Karen Sullivan, marketing communications manager for Ford Co-Pilot360 says drivers of the Mustang Mach-E – which is expected to be delivered to Canadians later this year – will notice several advancements to the current Ford Co-Pilot360 offering, the most significant being Active Drive Assist.
Active Drive Assist is an enhancement to Ford’s existing Intelligent Adaptive Cruise Control with Lane Centering that comes with the Co-Pilot360.
Chris Billman, engineering manger with Ford Co-Pilot360 adds Active Drive Assist will work on some 100,000 miles of pre-mapped divided highways in Canada and the U.S. allowing people to drive with “their hands off the steering wheel if they continue to pay attention to the road ahead.”
A set of infrared driver-facing cameras will monitor a driver’s eye movements and head position to make sure that while in Hands-Free Driving Mode the driver is paying attention to the road. Billman says the cameras will work in all kinds of lighting conditions and can see the driver’s eyes regardless if they are wearing sunglasses.If the driver becomes distracted, a set of visual prompts on the instrument cluster will notify them to return their attention to the road ahead or to take control of the vehicle, added Billman.
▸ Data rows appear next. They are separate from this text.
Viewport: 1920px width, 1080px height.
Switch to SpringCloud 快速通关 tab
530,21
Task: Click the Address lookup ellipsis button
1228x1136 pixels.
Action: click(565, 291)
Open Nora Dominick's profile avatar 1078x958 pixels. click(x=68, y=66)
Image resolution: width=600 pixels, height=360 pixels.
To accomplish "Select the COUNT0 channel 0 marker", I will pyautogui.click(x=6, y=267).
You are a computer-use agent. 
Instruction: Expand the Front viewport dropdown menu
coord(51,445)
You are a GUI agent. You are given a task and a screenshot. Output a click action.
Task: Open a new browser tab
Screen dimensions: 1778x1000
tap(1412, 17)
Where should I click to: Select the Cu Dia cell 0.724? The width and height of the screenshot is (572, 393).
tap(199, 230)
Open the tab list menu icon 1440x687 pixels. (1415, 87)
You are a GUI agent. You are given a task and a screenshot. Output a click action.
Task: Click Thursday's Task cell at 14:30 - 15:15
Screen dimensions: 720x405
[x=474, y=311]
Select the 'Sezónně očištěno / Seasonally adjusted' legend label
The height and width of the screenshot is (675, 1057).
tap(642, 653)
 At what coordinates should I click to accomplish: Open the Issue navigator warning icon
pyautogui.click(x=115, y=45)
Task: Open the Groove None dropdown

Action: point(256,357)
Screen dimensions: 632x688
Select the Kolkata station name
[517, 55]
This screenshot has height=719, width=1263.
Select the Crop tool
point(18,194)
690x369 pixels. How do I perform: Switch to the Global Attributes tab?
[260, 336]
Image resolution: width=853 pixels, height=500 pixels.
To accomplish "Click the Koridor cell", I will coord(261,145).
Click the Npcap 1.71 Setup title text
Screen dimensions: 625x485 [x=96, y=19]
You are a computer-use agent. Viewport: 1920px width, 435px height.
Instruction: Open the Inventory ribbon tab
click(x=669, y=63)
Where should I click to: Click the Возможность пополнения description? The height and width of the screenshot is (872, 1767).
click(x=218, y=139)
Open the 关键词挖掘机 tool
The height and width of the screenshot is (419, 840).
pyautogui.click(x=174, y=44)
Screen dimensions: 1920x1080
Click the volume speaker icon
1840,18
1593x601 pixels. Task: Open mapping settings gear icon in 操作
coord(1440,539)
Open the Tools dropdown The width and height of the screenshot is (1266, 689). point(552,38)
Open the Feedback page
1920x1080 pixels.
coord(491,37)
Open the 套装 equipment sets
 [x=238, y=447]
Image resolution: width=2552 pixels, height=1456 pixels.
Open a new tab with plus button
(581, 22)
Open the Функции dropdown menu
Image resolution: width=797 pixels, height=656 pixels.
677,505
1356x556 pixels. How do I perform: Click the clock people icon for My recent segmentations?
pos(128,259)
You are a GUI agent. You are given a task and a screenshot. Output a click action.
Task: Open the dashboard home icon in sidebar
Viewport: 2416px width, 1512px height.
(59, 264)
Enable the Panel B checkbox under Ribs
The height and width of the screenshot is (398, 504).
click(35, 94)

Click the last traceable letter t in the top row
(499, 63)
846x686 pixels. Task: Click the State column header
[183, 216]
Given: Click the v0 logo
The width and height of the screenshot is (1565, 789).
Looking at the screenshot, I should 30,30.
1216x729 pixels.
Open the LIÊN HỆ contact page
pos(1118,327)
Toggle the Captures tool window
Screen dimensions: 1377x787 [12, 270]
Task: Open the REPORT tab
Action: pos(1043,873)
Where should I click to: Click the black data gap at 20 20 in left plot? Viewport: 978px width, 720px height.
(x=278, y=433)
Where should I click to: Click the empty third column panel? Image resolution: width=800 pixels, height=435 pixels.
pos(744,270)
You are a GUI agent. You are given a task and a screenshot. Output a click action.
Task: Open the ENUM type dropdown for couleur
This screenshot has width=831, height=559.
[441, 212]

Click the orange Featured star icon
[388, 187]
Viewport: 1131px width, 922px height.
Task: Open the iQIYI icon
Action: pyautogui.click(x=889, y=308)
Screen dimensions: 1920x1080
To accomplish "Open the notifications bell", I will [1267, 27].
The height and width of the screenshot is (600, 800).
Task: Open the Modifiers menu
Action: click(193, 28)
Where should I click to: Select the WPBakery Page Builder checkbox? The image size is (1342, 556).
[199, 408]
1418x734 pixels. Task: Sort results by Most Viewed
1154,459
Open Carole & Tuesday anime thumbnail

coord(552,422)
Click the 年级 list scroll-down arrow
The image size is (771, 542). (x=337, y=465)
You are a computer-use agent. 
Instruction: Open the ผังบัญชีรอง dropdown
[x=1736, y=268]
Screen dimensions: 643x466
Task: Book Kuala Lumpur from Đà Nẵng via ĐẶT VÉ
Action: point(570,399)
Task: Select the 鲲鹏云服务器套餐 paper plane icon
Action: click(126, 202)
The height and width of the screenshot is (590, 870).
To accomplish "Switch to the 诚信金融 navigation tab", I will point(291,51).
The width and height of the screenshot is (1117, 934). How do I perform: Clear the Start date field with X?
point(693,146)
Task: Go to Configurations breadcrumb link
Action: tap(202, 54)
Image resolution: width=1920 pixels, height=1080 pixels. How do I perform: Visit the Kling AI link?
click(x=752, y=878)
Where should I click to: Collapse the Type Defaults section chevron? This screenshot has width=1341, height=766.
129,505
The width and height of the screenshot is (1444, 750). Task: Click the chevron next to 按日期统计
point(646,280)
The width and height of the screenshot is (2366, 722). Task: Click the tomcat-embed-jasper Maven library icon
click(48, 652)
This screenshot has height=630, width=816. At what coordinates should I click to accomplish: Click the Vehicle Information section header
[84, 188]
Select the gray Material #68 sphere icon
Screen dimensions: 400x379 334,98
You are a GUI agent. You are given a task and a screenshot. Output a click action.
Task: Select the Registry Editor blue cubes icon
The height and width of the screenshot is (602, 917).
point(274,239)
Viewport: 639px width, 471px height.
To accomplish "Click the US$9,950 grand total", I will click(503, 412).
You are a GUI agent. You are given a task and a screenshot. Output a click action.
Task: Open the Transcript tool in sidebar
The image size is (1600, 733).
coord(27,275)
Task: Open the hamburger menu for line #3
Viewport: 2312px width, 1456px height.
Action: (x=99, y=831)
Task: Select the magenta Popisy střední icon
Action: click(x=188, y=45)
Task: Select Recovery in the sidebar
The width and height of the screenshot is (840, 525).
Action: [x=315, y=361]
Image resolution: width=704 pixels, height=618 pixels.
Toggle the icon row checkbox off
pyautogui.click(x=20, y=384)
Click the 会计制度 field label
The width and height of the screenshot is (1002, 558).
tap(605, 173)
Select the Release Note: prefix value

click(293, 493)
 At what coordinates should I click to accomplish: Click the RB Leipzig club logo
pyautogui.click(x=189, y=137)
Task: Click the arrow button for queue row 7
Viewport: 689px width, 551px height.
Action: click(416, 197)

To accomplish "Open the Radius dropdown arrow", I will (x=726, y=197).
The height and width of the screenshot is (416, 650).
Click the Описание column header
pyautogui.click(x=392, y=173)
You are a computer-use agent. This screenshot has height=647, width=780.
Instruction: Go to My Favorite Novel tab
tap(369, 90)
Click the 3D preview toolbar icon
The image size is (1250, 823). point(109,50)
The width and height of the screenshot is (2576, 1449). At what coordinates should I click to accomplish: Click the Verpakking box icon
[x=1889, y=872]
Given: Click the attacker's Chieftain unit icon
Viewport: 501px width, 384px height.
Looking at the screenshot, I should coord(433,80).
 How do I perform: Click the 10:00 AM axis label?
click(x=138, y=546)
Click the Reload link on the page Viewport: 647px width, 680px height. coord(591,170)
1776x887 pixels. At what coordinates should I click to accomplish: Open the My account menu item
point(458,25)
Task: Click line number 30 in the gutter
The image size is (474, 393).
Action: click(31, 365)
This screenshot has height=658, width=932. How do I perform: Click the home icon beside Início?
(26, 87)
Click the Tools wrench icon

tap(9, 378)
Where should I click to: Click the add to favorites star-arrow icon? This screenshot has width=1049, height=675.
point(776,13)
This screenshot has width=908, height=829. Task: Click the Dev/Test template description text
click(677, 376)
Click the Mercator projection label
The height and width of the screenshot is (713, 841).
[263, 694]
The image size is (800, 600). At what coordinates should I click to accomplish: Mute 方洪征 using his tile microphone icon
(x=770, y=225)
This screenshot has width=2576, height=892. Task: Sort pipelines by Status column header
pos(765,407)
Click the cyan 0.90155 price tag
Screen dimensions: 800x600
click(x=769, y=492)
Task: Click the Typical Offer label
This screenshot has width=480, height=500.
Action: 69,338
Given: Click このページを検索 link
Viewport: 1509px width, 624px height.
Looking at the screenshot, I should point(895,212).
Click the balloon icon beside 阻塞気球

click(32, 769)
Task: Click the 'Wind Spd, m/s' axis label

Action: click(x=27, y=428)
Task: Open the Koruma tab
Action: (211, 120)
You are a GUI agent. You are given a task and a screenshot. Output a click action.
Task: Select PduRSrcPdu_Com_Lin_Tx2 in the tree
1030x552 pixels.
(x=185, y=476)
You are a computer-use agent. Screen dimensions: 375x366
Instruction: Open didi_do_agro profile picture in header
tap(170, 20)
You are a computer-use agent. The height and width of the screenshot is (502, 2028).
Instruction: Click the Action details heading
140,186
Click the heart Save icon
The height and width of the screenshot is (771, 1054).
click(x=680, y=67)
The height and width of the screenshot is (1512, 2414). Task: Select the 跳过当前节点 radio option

Ford extensively tested the technology over some 650,000 miles of highways across the United States in all kinds of weather conditions, many times with real customers behind the wheel.
Active Drive Assist will start to roll out to select 2021 model year Ford vehicles and will be available across the Mustang Mach-E line-up.
Other enhancements to the system are an upgraded adaptive cruise control. Where normally, the driver would have to press on the accelerator to get the car moving again after a three-second stop, Ford says that the car will move again after being stopped after 30 seconds once traffic starts moving again. An added bonus is that the system will also recognize road signs, adding to a more comfortable and relaxing driving experience according to Ford.
Active Drive Assist hardware will also be available as part of the Ford Co-Pilot360 Active 2.0 Prep Package and customers can then purchase the Active Drive Assist software and receive the feature either at a Ford certified dealer or via an over-the-air update expected through Wi-Fi in the third quarter of 2021.